▸ **EXTRAIT FOURNI**
La bataille, cependant, s’annonce rude car, en face, les opposants montrent les crocs. Adopté dans un premier temps par la commission du développement durable, le fameux amendement a été aussitôt retoqué par la commission des affaires économiques. Son président, Roland Lescure (LREM), s’en explique : « La lutte contre le gaspillage alimentaire est un objectif louable, mais la systématisation de ‘l’emporte-restes’, comme disent les Québécois, risque d’avoir des effets pervers.
Aux Etats-Unis – je connais bien ce pays en tant que représentant des Français d’Amérique du Nord, la taille des portions servies a augmenté car cela est devenu un argument commercial, sur le mode : ‘Venez déjeuner chez nous. Vous repartirez avec le dîner !’ Cela a entraîné une augmentation de la ‘surbouffe’ et de l’obésité. Pire : si beaucoup de clients rentrent chez eux avec leur doggy bag, beaucoup ne les utilisent pas. On assiste à un simple transfert de poubelles. »
Il faut aussi compter avec les réticences des patrons. « Nous répondons à la demande sans difficultés, mais si la mesure devenait obligatoire, cela rendrait le service ingérable, redoute Slim, le directeur du Sequoia, à Neuilly-sur-Seine. Imaginez que 10 clients souhaitent emporter leurs restes en même temps ! » Une position largement majoritaire dans la profession. « Ce débat est derrière nous, estime Hubert Jan, le président de l’Union de métiers et des industries de l’hôtellerie (Umih). Nous avons mis à disposition de nos adhérents des ‘gourmet bags’ depuis plusieurs années. Ceux qui le souhaitent les utilisent, mais il ne faut surtout pas systématiser ce dispositif : cela conduirait à énerver et à décourager tout le monde. »
Une opposition culturelle
Les adversaires ne manquent pas non plus de le rappeler : l’essentiel du gaspillage alimentaire vient d’ailleurs. Sur les 10 millions de tonnes jetées chaque année en France, 6,5 millions le sont… à la maison et 2,3 millions par la grande distribution, selon les chiffres officiels. Sur ce total, la restauration pèse à peine 1,5 tonne. Et encore : le gâchis se situe surtout dans la restauration collective et concerne à 90 % l’amont du service : les épluchures, les têtes de poisson, les os… La partie consommable perdue dans les assiettes de la restauration traditionnelle est donc minime. « Entre nous, un patron qui a beaucoup de retours d’assiettes devrait se poser des questions sur la qualité de sa cuisine et sur l’équilibre économique de son établissement », note Hubert Jan.
« Il serait plus intelligent de prendre d’autres mesures, abonde Jean-Robert Pitte, géographe spécialiste de gastronomie : proposer des portions différentes selon les appétits, éduquer les enfants, apprendre à accommoder les restes… Mais par pitié, arrêtons de compliquer la vie de nos aubergistes ! » Avant de conclure avec humour : « De toute manière, quand c’est bon, on a envie de terminer son assiette. Et quand ce n’est pas bon, le doggy bag ne sert à rien ! »

▸ **CONSIGNE A**
Réécrivez l'extrait fourni en commençant aux mots « Une opposition culturelle » et en vous arrêtant après « note Hubert Jan. ». Remplacez « adversaires » par « détracteurs ».
▸ **CONSIGNE B**
Répondez brièvement d'après l'extrait fourni :
(i) Qui préside la commission des affaires économiques ?
(ii) Quel établissement dirige Slim, et dans quelle ville ?
(iii) Comment Jean-Robert Pitte est-il présenté ?

▸ **DONNÉES FOURNIES**
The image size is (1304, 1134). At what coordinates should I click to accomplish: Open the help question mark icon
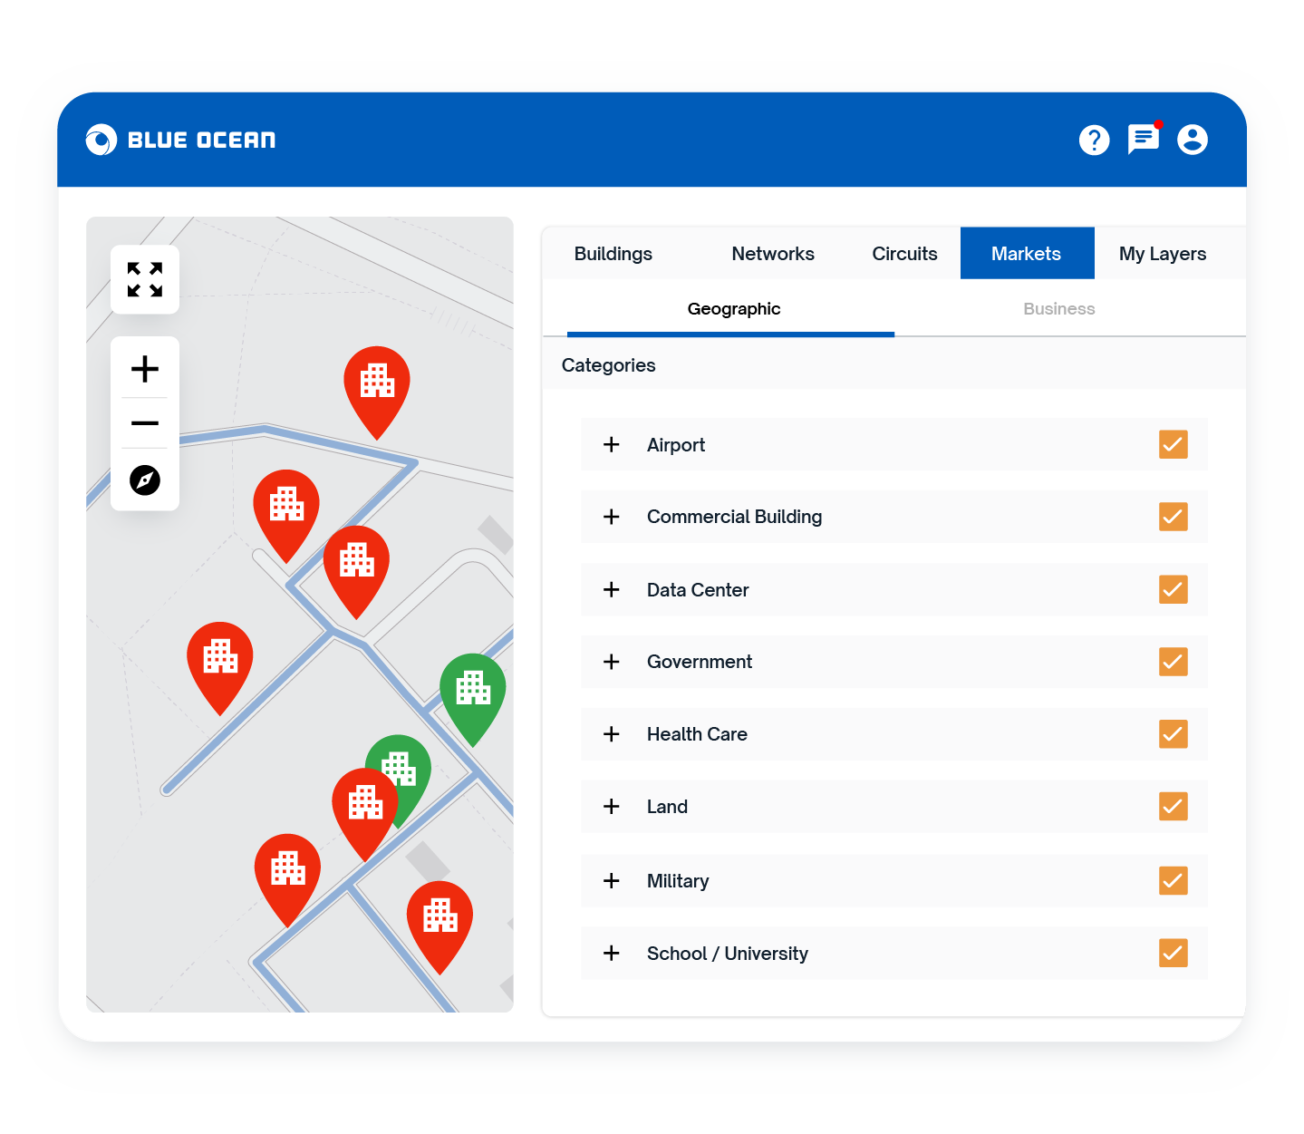pyautogui.click(x=1094, y=140)
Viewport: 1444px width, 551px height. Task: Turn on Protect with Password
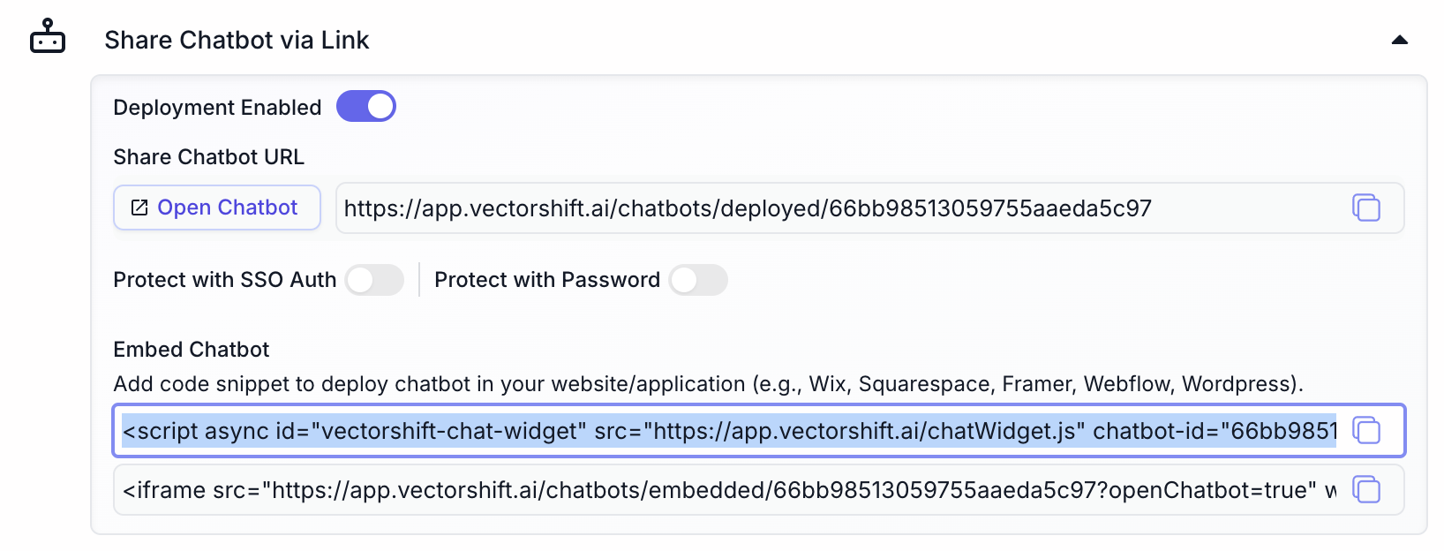click(x=698, y=280)
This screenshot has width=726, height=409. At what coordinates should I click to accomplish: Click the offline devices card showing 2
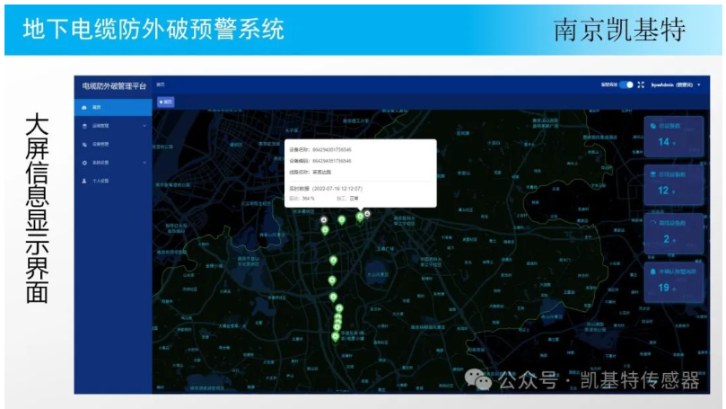[672, 232]
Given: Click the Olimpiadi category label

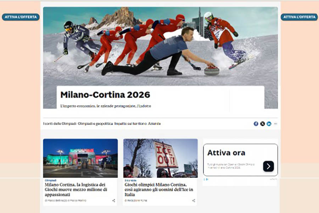Looking at the screenshot, I should (x=50, y=180).
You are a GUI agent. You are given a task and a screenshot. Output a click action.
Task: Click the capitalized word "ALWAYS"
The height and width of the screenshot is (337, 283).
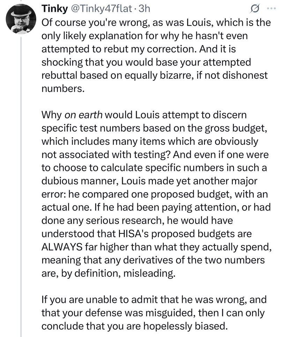(x=63, y=248)
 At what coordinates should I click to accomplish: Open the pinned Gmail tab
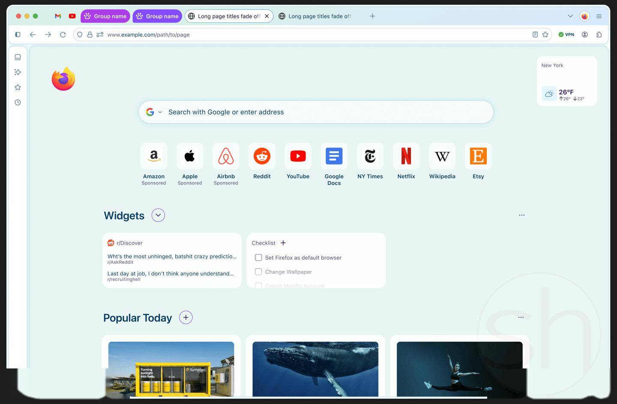pyautogui.click(x=58, y=16)
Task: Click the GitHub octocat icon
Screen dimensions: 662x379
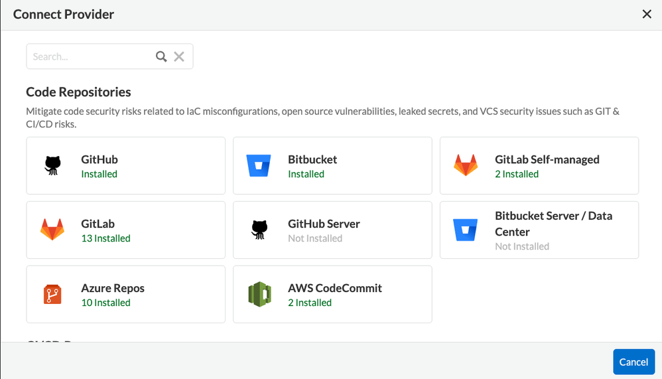Action: click(52, 165)
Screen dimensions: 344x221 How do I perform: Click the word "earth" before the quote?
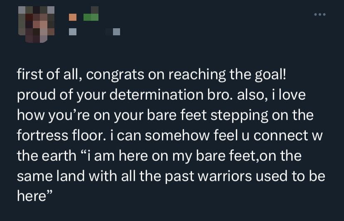tap(59, 156)
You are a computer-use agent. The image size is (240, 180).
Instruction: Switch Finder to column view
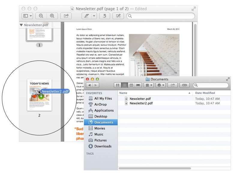[x=131, y=85]
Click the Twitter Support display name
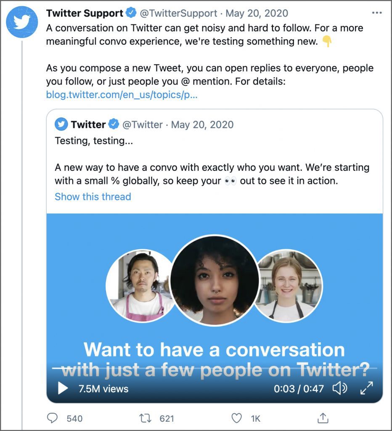Image resolution: width=392 pixels, height=431 pixels. pyautogui.click(x=85, y=13)
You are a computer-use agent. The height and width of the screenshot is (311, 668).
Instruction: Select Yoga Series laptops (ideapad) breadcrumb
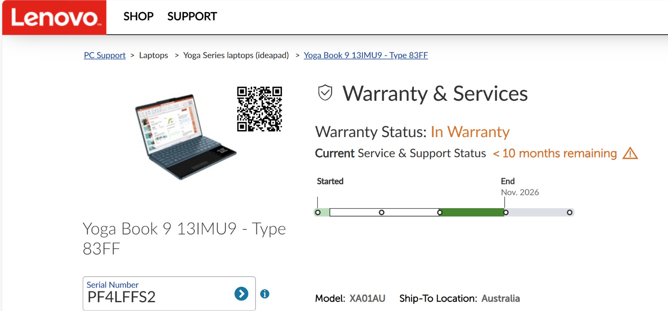(x=236, y=55)
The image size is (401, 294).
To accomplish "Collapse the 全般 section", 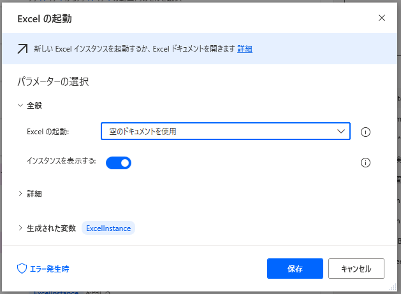I will click(x=20, y=105).
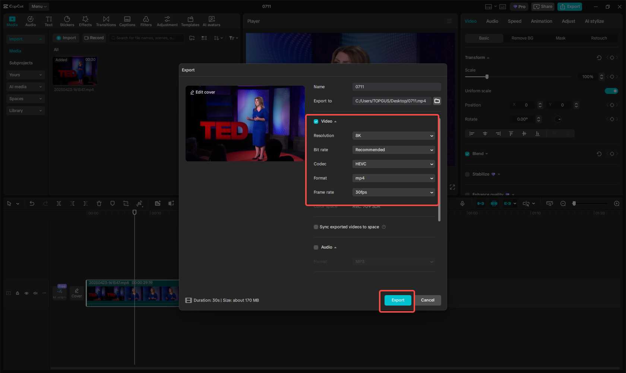Image resolution: width=626 pixels, height=373 pixels.
Task: Click the undo icon above the timeline
Action: (x=32, y=203)
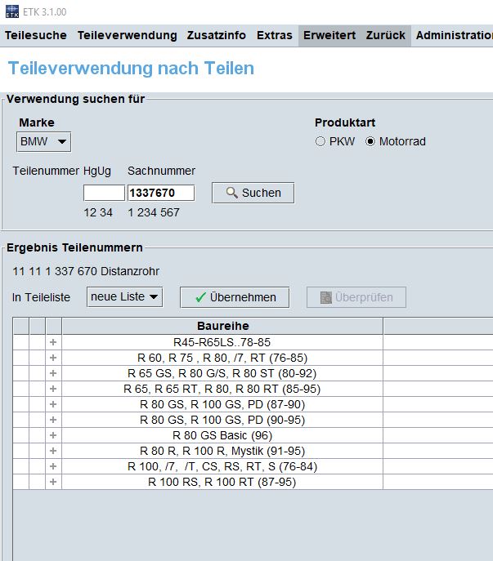The height and width of the screenshot is (561, 493).
Task: Click the Zurück menu item
Action: pyautogui.click(x=385, y=35)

▸ **RÉSULTAT FINAL A**
Une opposition culturelle
Les détracteurs ne manquent pas non plus de le rappeler : l’essentiel du gaspillage alimentaire vient d’ailleurs. Sur les 10 millions de tonnes jetées chaque année en France, 6,5 millions le sont… à la maison et 2,3 millions par la grande distribution, selon les chiffres officiels. Sur ce total, la restauration pèse à peine 1,5 tonne. Et encore : le gâchis se situe surtout dans la restauration collective et concerne à 90 % l’amont du service : les épluchures, les têtes de poisson, les os… La partie consommable perdue dans les assiettes de la restauration traditionnelle est donc minime. « Entre nous, un patron qui a beaucoup de retours d’assiettes devrait se poser des questions sur la qualité de sa cuisine et sur l’équilibre économique de son établissement », note Hubert Jan.

▸ **RÉSULTAT FINAL B**
(i) Roland Lescure (LREM).
(ii) Le Sequoia, à Neuilly-sur-Seine.
(iii) Comme géographe spécialiste de gastronomie.